To construct a 90% confidence interval for the mean sugar content of Alpha-Bits, we can use the formula for the confidence interval for the mean when the population standard deviation is unknown:
\[ \text{Confidence Interval} = \bar{x} \pm t^* \left( \frac{s}{\sqrt{n}} \right) \]
Where:
- \(\bar{x}\) is the sample mean
- \(t^*\) is the t-score corresponding to the desired level of confidence and degrees of freedom
- \(s\) is the sample standard deviation
- \(n\) is the sample size
Given:
- Sample mean (\(\bar{x}\)) = 11.3 grams
- Sample standard deviation (\(s\)) = 2.45 grams
- Sample size (\(n\)) = 20
- Confidence level = 90%
-
Determine the degrees of freedom: \[ df = n - 1 = 20 - 1 = 19 \]
-
Look up the t-score (\(t^*\)) for a 90% confidence level with 19 degrees of freedom.

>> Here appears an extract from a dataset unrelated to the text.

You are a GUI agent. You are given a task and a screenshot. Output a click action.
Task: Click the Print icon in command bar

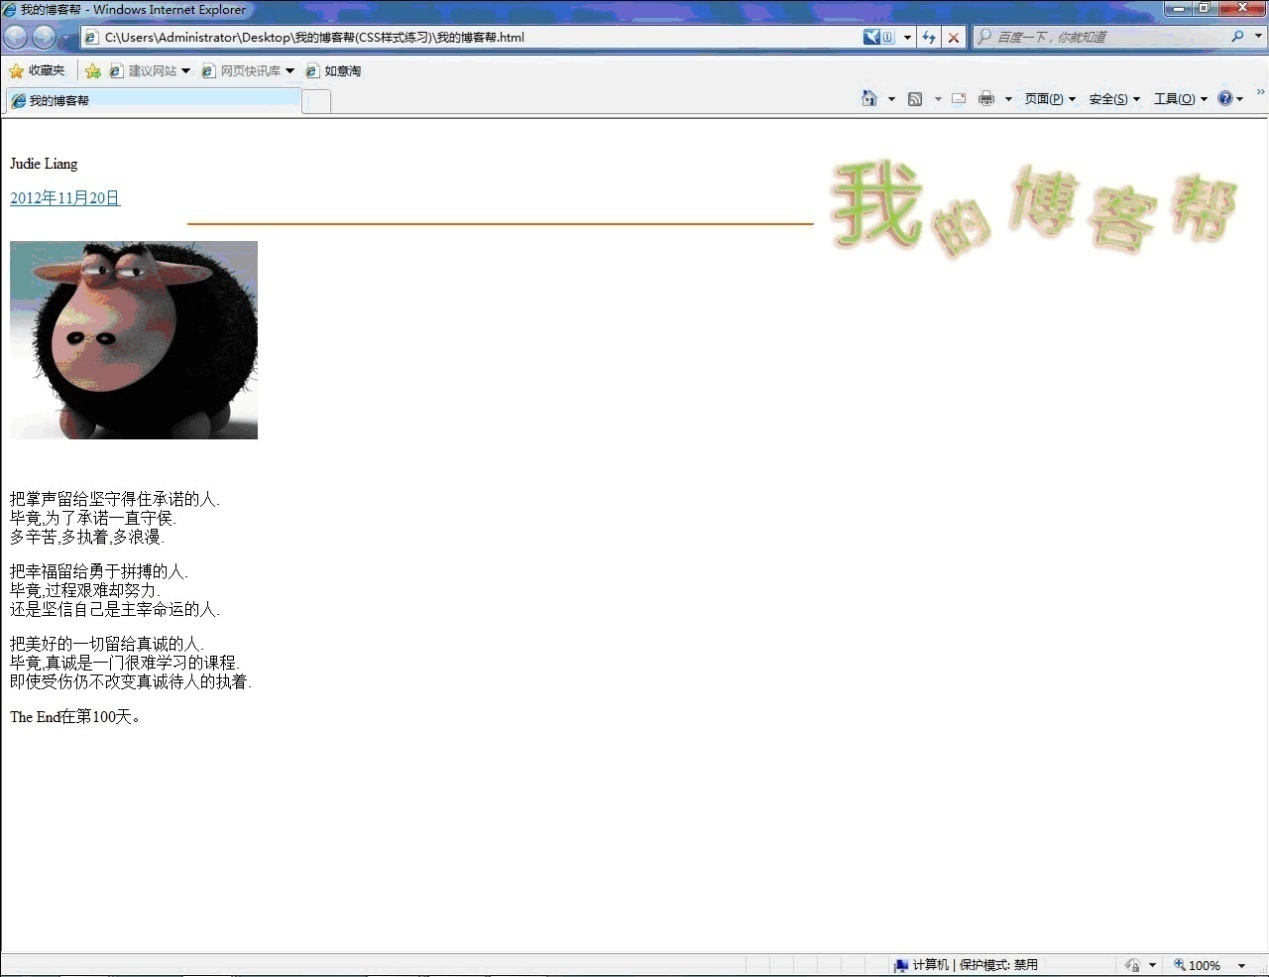click(x=986, y=98)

You can find this value using a t-table or a calculator. For a 90% confidence interval, the t-score (two-tailed) is approximately:
\[ t^* \approx 1.729 \]
-
Calculate the standard error (SE): \[ SE = \frac{s}{\sqrt{n}} = \frac{2.45}{\sqrt{20}} \approx \frac{2.45}{4.472} \approx 0.549 \]
-
Calculate the margin of error: \[ \text{Margin of Error} = t^* \cdot SE = 1.729 \cdot 0.549 \approx 0.950 \]
-
Construct the confidence interval: \[ \text{Confidence Interval} = \bar{x} \pm \text{Margin of Error} \] \[ = 11.3 \pm 0.950 \]
- Lower limit: \(11.3 - 0.950 = 10.35\)
- Upper limit: \(11.3 + 0.950 = 12.25\)
Therefore, the 90% confidence interval for the mean sugar content of all single servings of Alpha-Bits is approximately:
\[ \boxed{(10.35, 12.25)} \]